Certains scientifiques tentent de conserver leur département en remportant un concours pour y rester. C'est en cela que croit la chimiste Marta Martínez, 36 ans. Elle a reçu le prix María Zambrano alors qu'elle terminait ses études de troisième cycle à Paris avec la célèbre boursière postdoctorale Marie Skłodowska-Curie. Sa seule porte est que Castilla y León accorde à l'Université de Burgos – où elle a obtenu son diplôme, son doctorat et travaille maintenant – un projet de trois ans et, paradoxe du destin, elle ne peut pas être répertoriée comme chercheuse principale, car sinon on ne peut pas l'embaucher avec cet argent. Le biologiste Mario Aguilar, 40 ans, attend également, le cas échéant, un départ de l'Association espagnole contre le cancer pour poursuivre ses recherches à l'Université Miguel Hernández d'Elche sur la base génétique qui explique comment les interactions sociales, les thérapies de groupe ou l'état émotionnel aident un cancer. patient.
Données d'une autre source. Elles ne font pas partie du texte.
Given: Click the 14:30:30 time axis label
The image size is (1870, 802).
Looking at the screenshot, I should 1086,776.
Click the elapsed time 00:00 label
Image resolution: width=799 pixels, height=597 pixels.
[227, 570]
En raison de son âge, d'autres options lui sont fermées, mais à l'époque il faisait confiance à la retraite de nombreux professionnels.
Tandis que Miguel Rivas, 34 ans et docteur en Beaux-Arts, est à quelques semaines de terminer son contrat à l'Université du Pays Basque et ne voit aucune issue. « Ces contrats pour attirer les talents sont considérés comme des séjours et, aux yeux de l'université, ils la libèrent de toute responsabilité de consolidation, puisqu'ils nous ont symboliquement transformés en figures de passage », dit-il. « En août, je retournerai en Allemagne pour rejoindre la Faculté d'excellence des communautés temporelles EXC2020 (FU BERLIN), étant un autre cas de talents attirés et expulsés, résultat d'un programme qui est un exemple paradigmatique de la mauvaise gestion des fonds européens. Une fantastique opportunité perdue et gâchée par les universités d’État.